A área ocupada pelo Parque do Carmo, com mais de 1,5 milhão de metros quadrados, integrava originalmente a Fazenda Caguassu, cuja área total ultrapassava os sete milhões de metros quadrados
Os carmelitas dividiram a fazenda em várias glebas no começo do século XX. Uma delas foi adquirida em 1919 pelo Coronel Bento Pires de Campos, que ali instalou a Companhia Comercial Pastoril e Agrícola e abriu um loteamento. Uma imagem de Nossa Senhora do Carmo encontrada na capela da casa sede inspirou o nome do lugar: Fazenda Nossa Senhora do Carmo ou, simplesmente, Fazenda do Carmo.
O que restou da antiga fazenda foi vendido para o empresário paulista Oscar Americano, em 1951. Finalmente, em 1976, a área foi desapropriada pela prefeitura para transformá-la em parque público, oferecendo lazer aos moradores de Itaquera e da Zona Leste em geral.
Nos últimos 10 anos, o Parque do Carmo, com 29 anos completos no dia 19 de setembro, passou por reformas estruturais para proporcionar maior conforto e opções de lazer aos seus milhares de visitantes. Uma área de 6 milhões de metros quadrados reúne o Centro de Educação Ambiental, um museu, uma horta com espécies medicinais, uma biblioteca, churrasqueiras, aparelhos de ginástica, campo de futebol, ciclovia, anfiteatro, um planetário recém instalado e um parque infantil. Extensa área verde está preservada, com cafezais e cerejeiras japonesas, seis lagos com pequenas ilhas e fauna variada.

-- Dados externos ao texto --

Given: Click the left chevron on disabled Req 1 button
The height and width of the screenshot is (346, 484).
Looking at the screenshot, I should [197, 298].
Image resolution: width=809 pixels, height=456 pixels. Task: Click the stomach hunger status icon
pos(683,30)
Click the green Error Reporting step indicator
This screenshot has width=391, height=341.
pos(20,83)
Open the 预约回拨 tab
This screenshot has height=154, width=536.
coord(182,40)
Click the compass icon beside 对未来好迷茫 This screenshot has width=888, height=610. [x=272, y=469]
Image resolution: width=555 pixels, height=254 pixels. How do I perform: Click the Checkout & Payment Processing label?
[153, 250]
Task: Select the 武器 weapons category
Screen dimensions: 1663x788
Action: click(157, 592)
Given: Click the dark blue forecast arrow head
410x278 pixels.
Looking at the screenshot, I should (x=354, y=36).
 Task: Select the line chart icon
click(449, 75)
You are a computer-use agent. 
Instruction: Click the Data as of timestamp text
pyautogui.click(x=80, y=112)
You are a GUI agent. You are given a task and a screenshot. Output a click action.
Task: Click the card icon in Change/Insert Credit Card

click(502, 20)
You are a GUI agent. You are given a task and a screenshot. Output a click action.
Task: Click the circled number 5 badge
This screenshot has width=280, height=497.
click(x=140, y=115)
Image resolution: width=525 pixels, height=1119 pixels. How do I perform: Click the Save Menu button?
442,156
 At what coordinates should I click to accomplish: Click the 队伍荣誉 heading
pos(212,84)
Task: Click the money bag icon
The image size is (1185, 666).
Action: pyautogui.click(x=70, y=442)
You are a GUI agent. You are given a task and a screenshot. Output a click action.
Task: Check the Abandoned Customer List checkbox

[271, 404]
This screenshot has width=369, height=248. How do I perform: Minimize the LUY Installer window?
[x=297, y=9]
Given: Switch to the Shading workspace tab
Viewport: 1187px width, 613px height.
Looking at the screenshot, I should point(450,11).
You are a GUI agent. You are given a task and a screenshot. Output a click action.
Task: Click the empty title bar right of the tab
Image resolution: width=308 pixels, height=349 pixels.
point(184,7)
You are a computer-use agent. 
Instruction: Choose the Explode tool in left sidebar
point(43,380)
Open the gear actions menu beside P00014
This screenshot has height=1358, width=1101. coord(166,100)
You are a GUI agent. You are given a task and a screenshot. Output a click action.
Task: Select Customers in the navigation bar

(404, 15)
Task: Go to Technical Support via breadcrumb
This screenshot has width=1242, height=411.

O planetário foi construído em parceria com a iniciativa privada em 2004. Para começar a funcionar, depende de vistoria de técnicos estrangeiros, prevista para acontecer até o final deste ano.
O Parque Municipal Raul Seixas é outro ponto, freqüentado principalmente pelos moradores da Cohab II, vizinhos ao parque. Ali, a Casa de Cultura Raul Seixas oferece cursos e oficinas gratuitos na área das artes.
As marcas do lazer e cultura na região de Itaquera, como a existência da antiga Estação Ferroviária de Itaquera e do Parque do Carmo, marcaram a vida dos moradores.
A Estação Ferroviária de Itaquera é um local que deixou saudade e que hoje só existe na memória dos mais antigos moradores, como Magdalena. Uma réplica da original de 1875 foi recentemente demolida para abrir caminho à obra das alças de acesso que ligarão a antiga Radial Leste à nova.
Na primeira metade do século XX, a Estação era um marco, tanto para encontros afetivos, como para encontros políticos. “Lá tinha o barzinho, a gente comia um pastelzinho e dali íamos para o cinema Itaquera”, recorda Magdalena, que ainda não se recuperou do baque sofrido na madrugada de 4 de junho de 2004, dia em que a estação foi ao chão.